On Tuesday, China issued detailed new policy measures aimed at speeding up infrastructure investment in its struggling northeastern rust belt.

While new road and rail projects in the region could stimulate steel demand, the policy wasn't enough to breathe life into the stagnant iron ore market.

Benchmark 62 percent grade iron ore for immediate delivery into China slipped 0.3 percent on Tuesday to end at $93 per tonne, its lowest level in two months and 33 percent lower than at the same time last year.

"A price recovery in iron ore is being held back further by mills that are selling long-term, fixed-price cargoes into the spot market, adding to excess supply," Australia and New Zealand Bank said in a note on Wednesday.
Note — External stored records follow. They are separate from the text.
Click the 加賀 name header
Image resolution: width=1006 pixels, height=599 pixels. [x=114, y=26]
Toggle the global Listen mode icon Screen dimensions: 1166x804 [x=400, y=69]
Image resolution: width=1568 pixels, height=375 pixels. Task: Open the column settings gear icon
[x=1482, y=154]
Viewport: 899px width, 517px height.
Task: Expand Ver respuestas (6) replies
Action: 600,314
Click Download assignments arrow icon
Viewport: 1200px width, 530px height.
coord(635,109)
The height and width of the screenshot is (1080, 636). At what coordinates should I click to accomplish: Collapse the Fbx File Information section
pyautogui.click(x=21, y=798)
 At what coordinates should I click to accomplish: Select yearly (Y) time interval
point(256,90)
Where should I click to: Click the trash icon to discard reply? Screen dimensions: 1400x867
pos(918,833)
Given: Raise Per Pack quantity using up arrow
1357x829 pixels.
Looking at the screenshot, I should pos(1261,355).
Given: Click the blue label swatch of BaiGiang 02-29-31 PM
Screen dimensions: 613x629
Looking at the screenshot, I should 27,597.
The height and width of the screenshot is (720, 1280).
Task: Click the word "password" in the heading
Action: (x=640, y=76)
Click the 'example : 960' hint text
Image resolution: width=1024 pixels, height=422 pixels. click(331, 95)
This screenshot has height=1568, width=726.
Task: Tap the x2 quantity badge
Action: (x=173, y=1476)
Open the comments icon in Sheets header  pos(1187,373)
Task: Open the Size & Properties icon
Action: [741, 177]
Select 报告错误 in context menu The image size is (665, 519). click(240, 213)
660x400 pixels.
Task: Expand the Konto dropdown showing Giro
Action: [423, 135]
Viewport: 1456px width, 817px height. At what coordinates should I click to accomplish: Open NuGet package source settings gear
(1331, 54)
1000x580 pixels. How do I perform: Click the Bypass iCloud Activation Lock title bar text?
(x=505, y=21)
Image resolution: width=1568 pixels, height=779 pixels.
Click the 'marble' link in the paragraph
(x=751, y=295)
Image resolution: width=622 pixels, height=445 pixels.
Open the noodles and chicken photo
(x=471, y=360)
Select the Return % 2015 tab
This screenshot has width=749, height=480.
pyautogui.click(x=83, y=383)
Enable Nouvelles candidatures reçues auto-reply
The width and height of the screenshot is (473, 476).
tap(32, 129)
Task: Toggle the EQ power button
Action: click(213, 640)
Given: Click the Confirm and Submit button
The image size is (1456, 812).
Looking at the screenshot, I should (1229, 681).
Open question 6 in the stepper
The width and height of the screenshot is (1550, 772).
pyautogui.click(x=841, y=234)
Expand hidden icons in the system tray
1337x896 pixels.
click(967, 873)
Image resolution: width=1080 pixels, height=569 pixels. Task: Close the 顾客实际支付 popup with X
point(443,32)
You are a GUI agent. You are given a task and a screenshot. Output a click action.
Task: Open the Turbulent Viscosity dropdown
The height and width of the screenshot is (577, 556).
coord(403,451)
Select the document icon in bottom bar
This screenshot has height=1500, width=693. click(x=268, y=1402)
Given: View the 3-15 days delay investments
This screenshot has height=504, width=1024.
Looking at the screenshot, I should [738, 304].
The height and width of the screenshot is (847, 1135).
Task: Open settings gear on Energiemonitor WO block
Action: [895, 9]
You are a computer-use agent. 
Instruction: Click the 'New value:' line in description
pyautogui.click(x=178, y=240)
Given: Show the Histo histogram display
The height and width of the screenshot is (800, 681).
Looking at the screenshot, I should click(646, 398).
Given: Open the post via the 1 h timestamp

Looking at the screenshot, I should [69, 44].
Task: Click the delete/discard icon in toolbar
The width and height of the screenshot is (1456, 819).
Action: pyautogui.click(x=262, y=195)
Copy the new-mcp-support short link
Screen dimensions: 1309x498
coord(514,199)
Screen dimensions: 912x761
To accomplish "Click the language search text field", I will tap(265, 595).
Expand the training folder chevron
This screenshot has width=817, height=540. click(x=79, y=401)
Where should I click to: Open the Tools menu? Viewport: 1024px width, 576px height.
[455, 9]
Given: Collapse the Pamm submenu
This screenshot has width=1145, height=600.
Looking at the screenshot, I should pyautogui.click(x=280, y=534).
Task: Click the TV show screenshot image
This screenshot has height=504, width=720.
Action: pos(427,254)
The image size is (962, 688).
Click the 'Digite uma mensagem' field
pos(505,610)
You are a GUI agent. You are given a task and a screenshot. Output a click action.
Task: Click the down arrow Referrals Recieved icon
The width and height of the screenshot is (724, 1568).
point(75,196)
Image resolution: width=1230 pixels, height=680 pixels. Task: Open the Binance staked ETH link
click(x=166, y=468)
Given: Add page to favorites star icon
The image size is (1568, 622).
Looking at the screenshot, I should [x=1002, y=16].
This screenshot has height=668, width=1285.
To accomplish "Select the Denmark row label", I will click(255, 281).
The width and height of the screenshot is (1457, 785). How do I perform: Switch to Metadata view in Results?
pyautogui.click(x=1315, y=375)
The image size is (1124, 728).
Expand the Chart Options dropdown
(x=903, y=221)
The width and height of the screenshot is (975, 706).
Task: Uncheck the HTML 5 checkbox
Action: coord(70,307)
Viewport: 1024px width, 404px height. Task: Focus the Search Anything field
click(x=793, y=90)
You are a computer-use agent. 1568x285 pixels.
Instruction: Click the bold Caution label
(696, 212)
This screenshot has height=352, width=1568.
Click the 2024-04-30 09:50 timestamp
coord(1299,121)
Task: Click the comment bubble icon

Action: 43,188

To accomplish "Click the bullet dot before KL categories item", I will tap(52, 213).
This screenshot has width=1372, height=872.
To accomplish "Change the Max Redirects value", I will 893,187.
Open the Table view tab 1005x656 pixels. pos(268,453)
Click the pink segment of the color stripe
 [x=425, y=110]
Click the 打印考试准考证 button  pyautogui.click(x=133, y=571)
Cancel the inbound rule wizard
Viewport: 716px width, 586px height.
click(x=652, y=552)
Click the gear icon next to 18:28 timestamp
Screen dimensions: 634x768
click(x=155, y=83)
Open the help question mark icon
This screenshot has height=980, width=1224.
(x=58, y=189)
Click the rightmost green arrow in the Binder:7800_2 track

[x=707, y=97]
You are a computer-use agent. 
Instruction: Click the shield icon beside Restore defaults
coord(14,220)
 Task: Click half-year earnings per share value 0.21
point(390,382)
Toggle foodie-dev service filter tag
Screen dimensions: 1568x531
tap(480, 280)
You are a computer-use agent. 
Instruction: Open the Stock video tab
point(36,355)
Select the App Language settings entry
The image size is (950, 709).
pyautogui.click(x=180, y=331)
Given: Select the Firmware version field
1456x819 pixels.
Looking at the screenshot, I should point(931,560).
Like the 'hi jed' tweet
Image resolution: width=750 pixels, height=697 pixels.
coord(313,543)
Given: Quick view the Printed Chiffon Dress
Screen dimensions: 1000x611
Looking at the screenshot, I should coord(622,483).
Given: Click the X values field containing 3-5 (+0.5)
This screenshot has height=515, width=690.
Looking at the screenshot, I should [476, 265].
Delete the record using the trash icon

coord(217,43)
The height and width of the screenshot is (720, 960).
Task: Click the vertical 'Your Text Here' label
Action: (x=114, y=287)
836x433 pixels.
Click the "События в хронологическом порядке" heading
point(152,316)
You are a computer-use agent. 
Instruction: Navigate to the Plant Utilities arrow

Domestic supplies also remain resilient, with utilisation rates at major Chinese iron ore mines rising in August, according to research published this week by Chinese brokerage GF Securities.

Melinda Moore, an analyst with Standard Bank, said the market was "still absorbing over-exuberant steel mill output in the first 10 days of August".

There were signs that China was getting to grips with steel oversupply in July, when plant overhauls and even closures helped drag average daily steel output down to its lowest level of the year, according to official data.

However, the daily rate remained 3 percent higher than the average in the whole of last year, and China Iron and Steel Association data on Monday showed it had rebounded in August.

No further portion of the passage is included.